Find every line in the records below that contains "Follow", and copy it.

START Source information

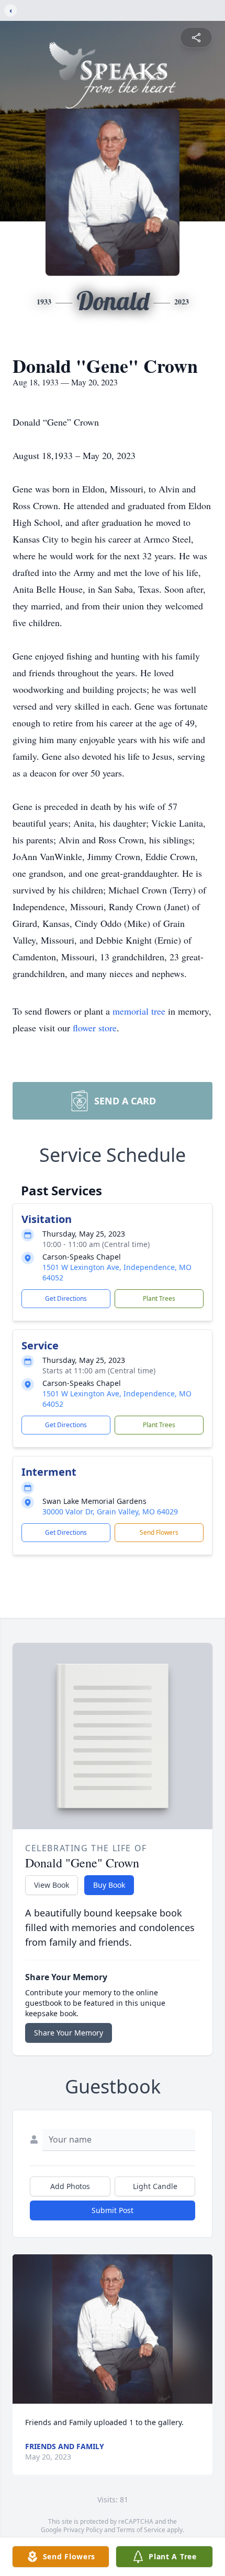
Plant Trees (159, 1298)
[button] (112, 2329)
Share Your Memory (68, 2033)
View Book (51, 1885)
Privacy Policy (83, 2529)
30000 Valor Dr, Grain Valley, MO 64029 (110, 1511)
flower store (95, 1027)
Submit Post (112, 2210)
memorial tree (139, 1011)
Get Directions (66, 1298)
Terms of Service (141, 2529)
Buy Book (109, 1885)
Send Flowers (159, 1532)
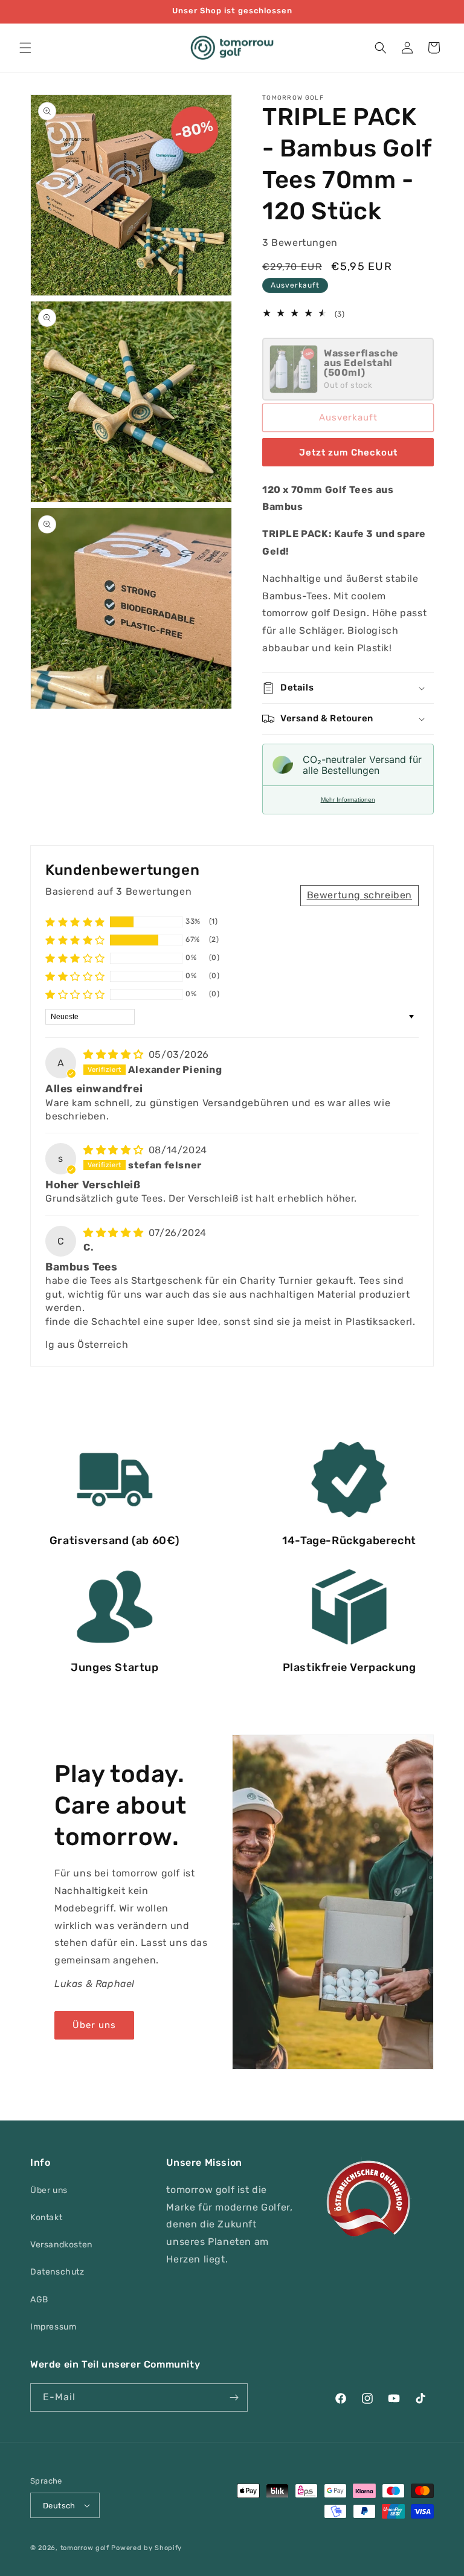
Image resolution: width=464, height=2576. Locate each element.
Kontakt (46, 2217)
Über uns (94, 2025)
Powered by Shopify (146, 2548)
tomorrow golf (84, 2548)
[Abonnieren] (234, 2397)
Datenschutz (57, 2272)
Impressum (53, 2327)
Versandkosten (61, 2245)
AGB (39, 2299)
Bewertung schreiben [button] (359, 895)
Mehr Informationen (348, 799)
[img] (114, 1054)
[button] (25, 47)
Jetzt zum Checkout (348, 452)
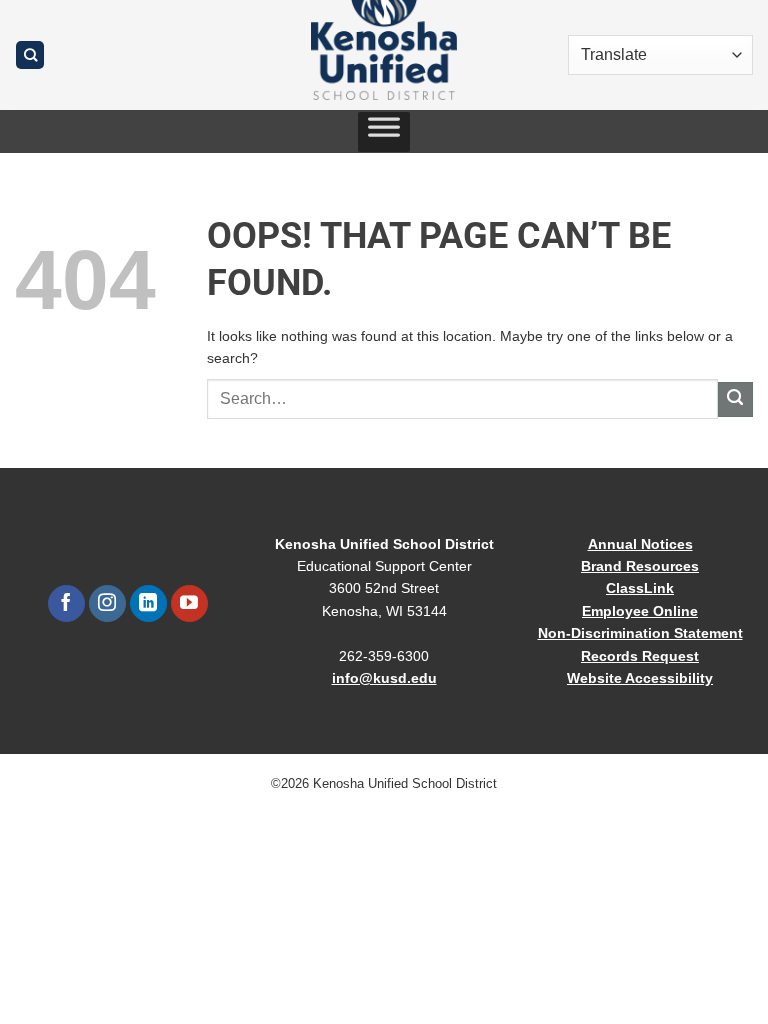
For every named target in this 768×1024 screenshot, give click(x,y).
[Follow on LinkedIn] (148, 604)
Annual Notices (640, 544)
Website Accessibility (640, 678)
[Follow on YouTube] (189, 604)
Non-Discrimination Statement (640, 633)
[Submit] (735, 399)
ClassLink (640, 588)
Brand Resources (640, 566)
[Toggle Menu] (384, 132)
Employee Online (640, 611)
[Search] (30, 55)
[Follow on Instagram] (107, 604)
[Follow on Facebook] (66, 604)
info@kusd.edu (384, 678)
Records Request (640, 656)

END Source information

**Solution**.
[Follow on LinkedIn] (148, 604)
[Follow on YouTube] (189, 604)
[Follow on Instagram] (107, 604)
[Follow on Facebook] (66, 604)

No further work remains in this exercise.